Dalam riset Indonesia Commodity and Derivative Exchange (ICDX), Presiden Donald Trump pada Senin (3/2/2025) menyetujui penangguhan 30 hari mengenai ancaman tarifnya terhadap Meksiko dan Kanada sebagai dua mitra dagang terbesar Amerika mengambil langkah-langkah untuk meredakan kekhawatiran mengenai keamanan perbatasan dan perdagangan narkoba.
Sebelumnya pada Sabtu (1/2) lalu, Amerika Serikat telah mengumumkan tarif sebesar 25% untuk barang-barang dari Kanada dan Meksiko, dan 10% untuk barang-barang dari China, yang akan mulai berlaku pada hari ini.
Baca Juga
"Namun, keputusan untuk menunda kebijakan ini pada akhirnya memunculkan kekhawatiran perang dagang yang mengguncang pasar logam mulia, dengan harga emas dan perak AS melonjak di atas standar internasional dalam beberapa pekan terakhir," tulis riset ICDX, Selasa (4/2/2025).

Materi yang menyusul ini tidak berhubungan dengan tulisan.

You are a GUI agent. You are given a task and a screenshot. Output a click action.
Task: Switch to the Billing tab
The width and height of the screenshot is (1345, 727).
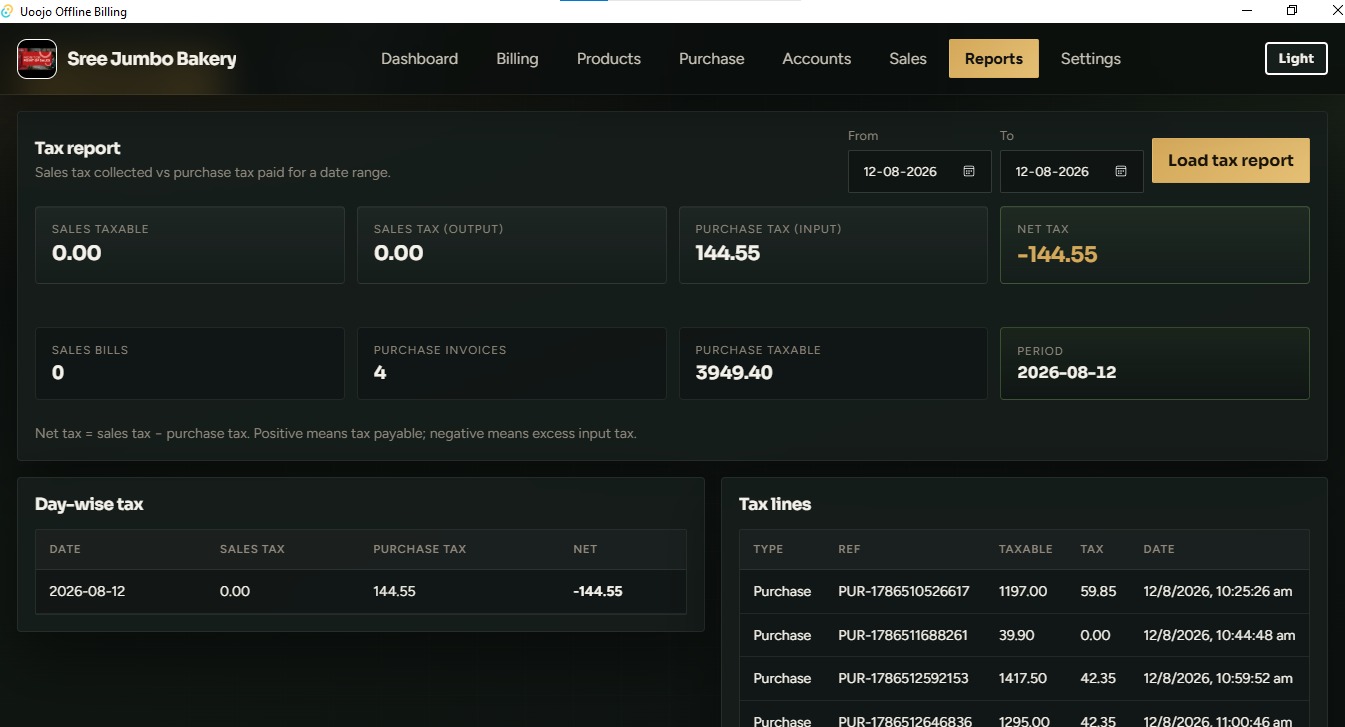pos(517,59)
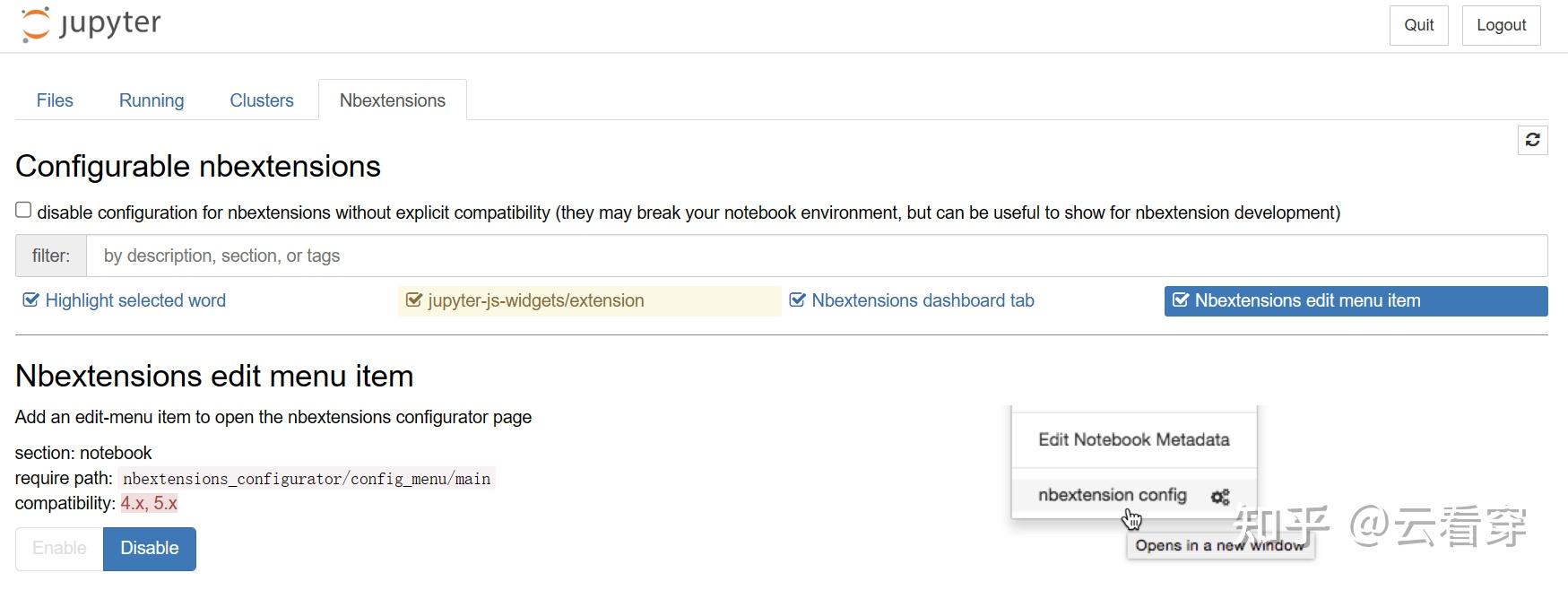
Task: Select the Nbextensions tab
Action: coord(392,100)
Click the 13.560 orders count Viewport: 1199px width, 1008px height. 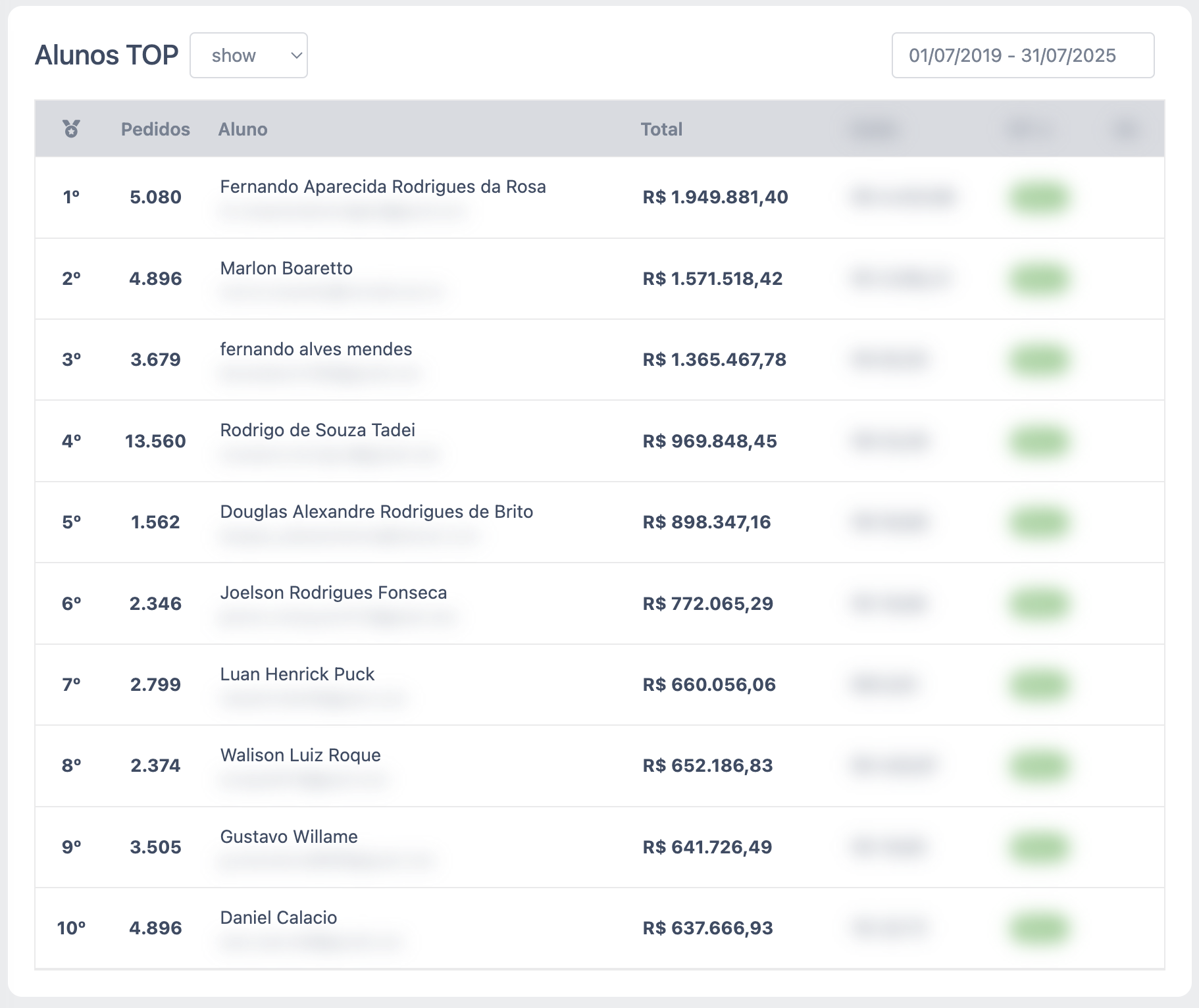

Akibatnya, para dealer dan pedagang membawa logam mulia dalam jumlah besar ke AS sebelum tarif diberlakukan. "Meski terdapat dampak negatif dari penguatan dolar pada pasar emas, harga emas telah mengalami kenaikan yang didorong oleh ketidakpastian seputar tarif Trump," ulas riset tersebut.
Baca Juga
Selain itu, investor menunggu data mengenai survei pembukaan pekerjaan dan perputaran tenaga kerja (JOLTS) untuk mengukur kesehatan perekonomian AS. Data pembukaan lowongan kerja AS tercatat meningkat menjadi 8,10 juta pada November 2024, angka ini lebih tinggi dari perkiraan analis sebesar 7,73 juta yang mengindikasikan pasar tenaga kerja masih memanas.
"Jumlah pembukaan lowongan kerja AS untuk Desember 2024 yang akan rilis malam ini diperkirakan turun tipis menjadi 8,01 juta," paparnya.
ICDX memprediksikan harga emas meningkat dengan support saat ini beralih ke area US$ 2.812 - US$ 2.805 dan resistance terdekat berada di area US$ 2.825 - US$ 2.831. Support terjauhnya berada di area US$ 2.792, sementara untuk resistance terjauhnya berada di area US$ 2.844.